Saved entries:
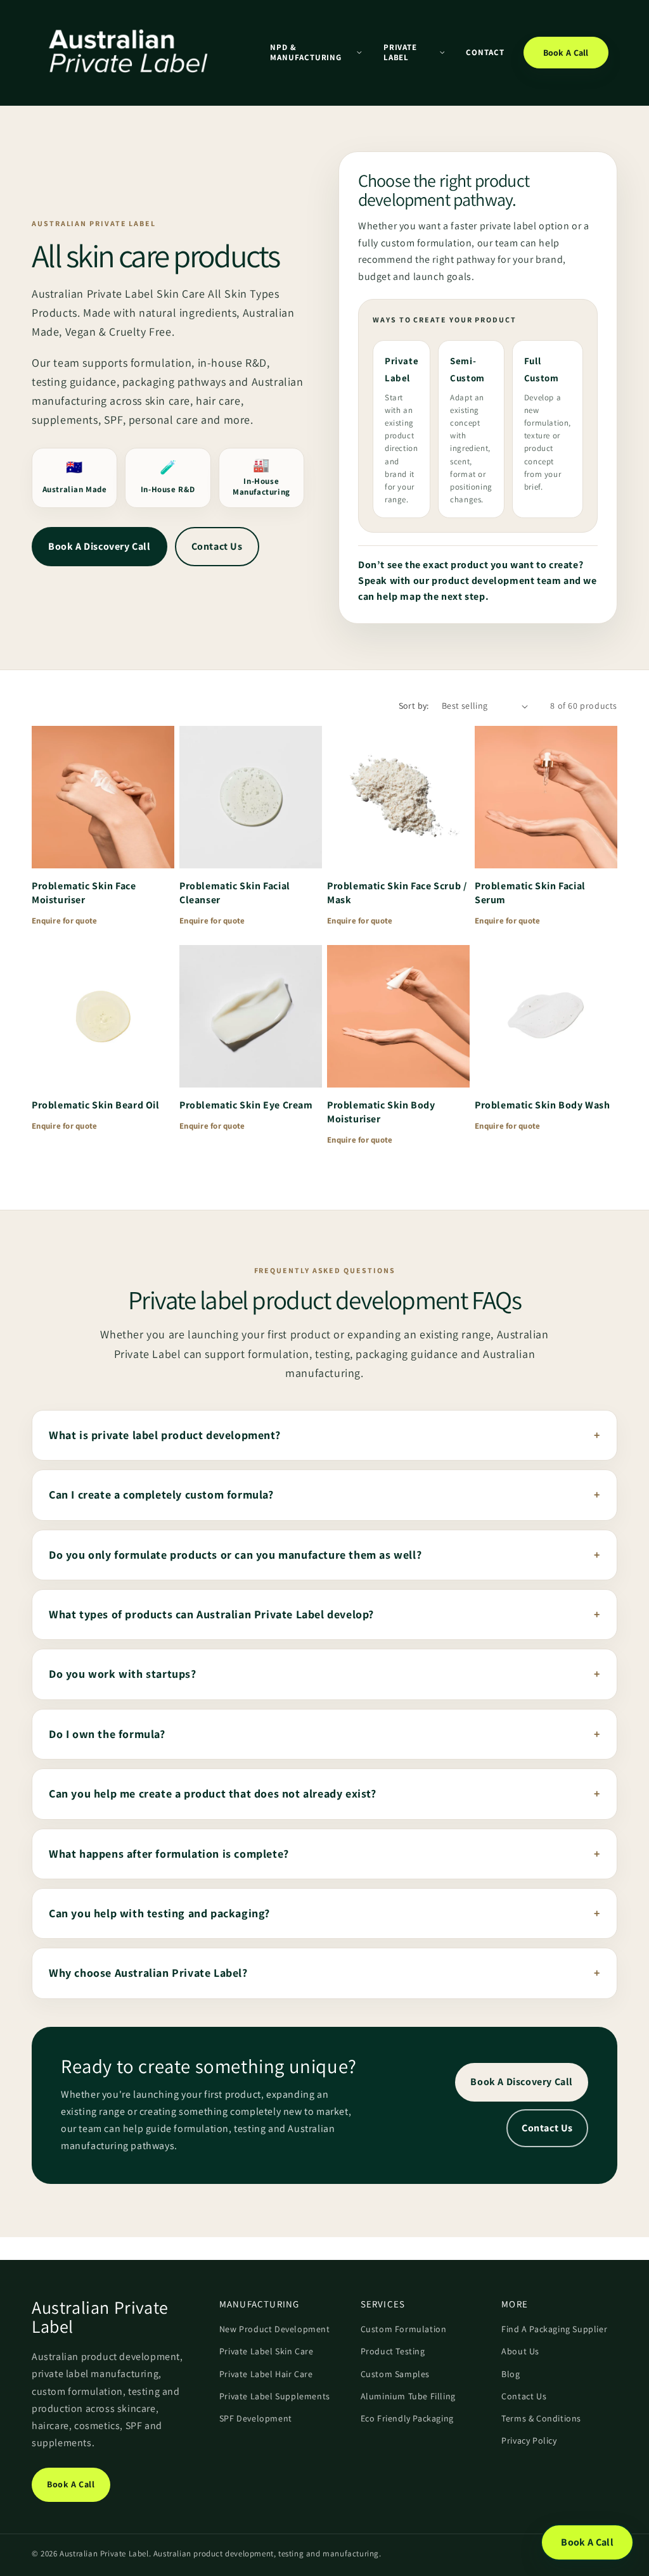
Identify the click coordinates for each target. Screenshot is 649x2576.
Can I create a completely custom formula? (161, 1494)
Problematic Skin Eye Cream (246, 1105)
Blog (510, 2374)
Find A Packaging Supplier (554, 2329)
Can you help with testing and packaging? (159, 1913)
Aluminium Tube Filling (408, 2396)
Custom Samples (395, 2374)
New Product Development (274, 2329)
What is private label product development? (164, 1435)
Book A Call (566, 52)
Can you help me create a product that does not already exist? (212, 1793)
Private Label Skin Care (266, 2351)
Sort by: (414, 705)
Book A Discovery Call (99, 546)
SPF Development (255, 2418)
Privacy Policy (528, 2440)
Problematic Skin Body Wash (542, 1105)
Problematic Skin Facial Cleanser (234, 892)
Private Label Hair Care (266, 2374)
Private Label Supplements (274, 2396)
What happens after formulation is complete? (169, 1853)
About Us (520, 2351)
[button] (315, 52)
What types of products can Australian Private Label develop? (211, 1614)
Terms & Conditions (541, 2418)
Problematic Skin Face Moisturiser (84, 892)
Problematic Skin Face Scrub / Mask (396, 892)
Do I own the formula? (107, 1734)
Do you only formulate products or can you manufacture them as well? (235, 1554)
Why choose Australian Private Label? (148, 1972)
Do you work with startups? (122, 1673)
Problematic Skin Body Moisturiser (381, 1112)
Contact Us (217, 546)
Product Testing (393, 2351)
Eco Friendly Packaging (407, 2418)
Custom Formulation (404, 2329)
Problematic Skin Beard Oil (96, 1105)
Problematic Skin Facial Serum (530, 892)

--

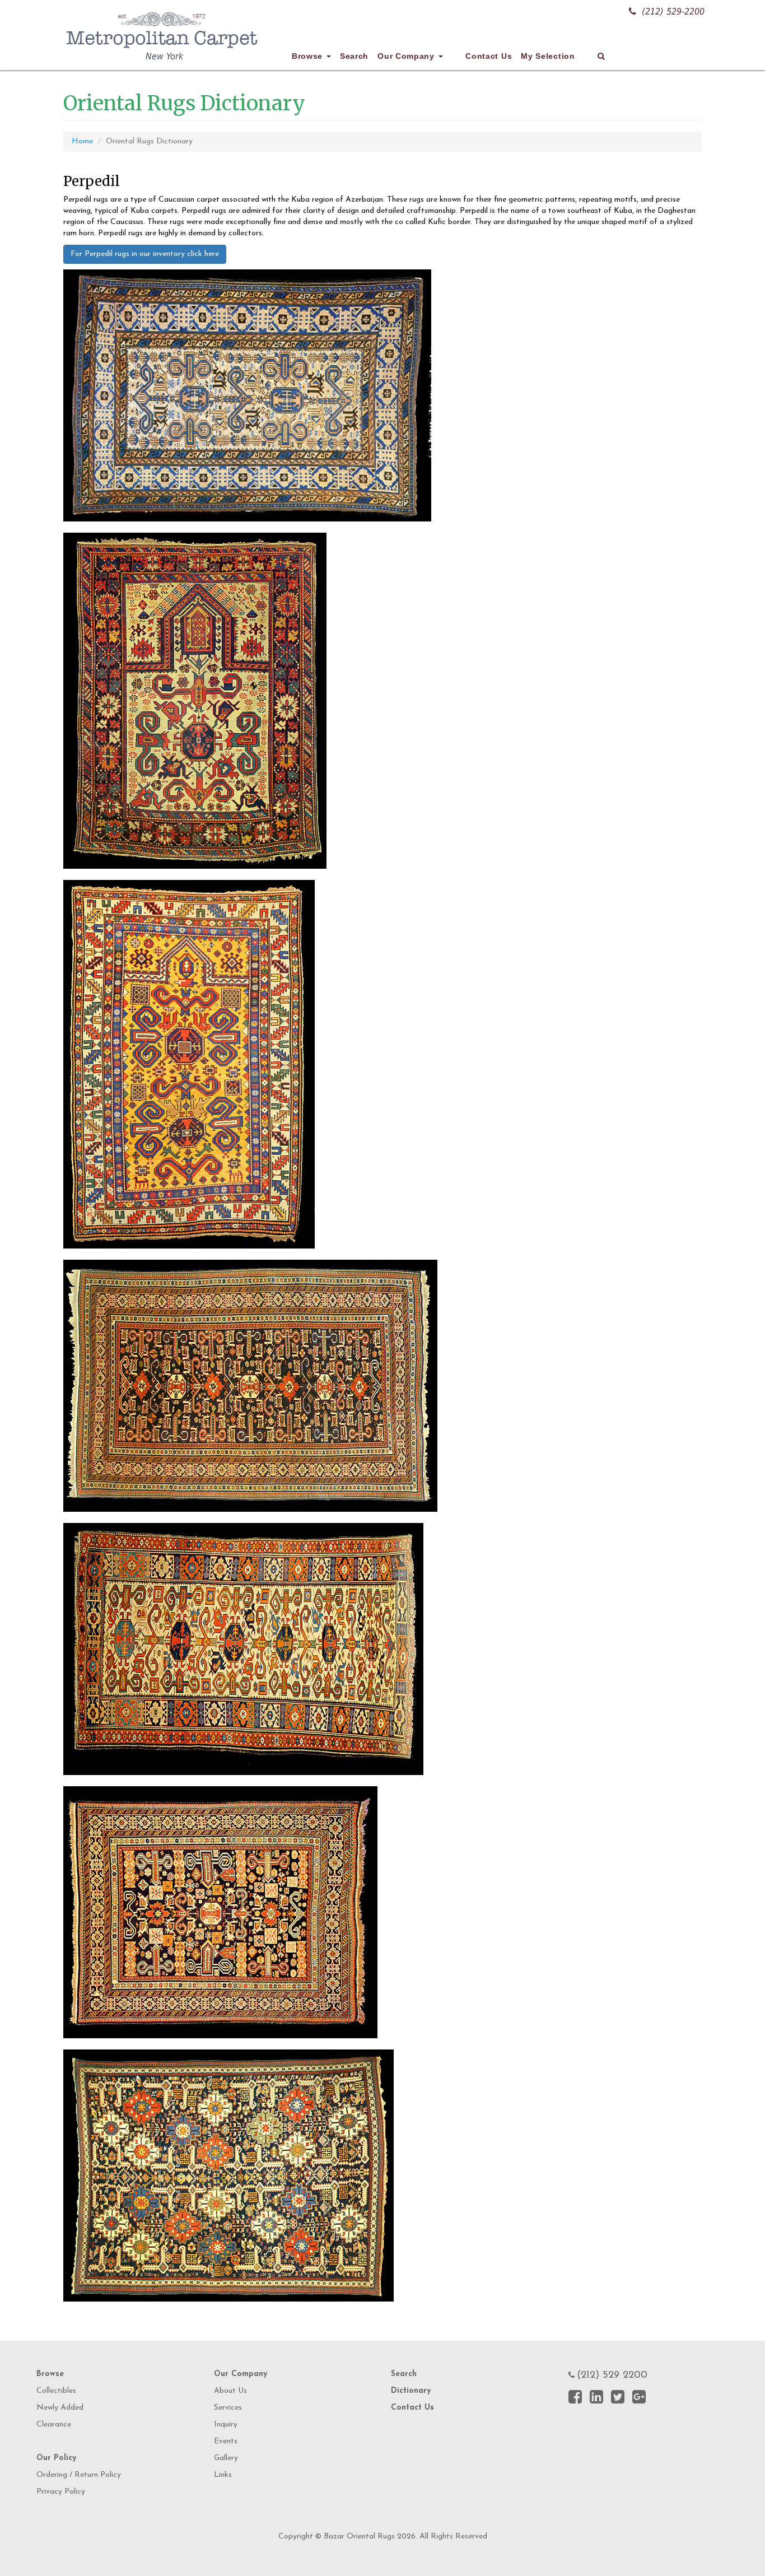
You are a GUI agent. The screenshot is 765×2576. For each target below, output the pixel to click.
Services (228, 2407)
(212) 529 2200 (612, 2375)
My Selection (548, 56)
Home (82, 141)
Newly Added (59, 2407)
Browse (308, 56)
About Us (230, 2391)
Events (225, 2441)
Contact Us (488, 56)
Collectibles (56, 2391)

# ACTION ITEM
Print exactly the lines above from the one with "Private Label Hair Care (266, 2374)" to the one with "Do I own the formula? (107, 1734)", including both.

# RESPONSE TO THIS TASK
Private Label Hair Care (266, 2374)
Private Label Supplements (274, 2396)
What happens after formulation is complete? (169, 1853)
About Us (520, 2351)
[button] (315, 52)
What types of products can Australian Private Label develop? (211, 1614)
Terms & Conditions (541, 2418)
Problematic Skin Face Moisturiser (84, 892)
Problematic Skin Face Scrub / Mask (396, 892)
Do I own the formula? (107, 1734)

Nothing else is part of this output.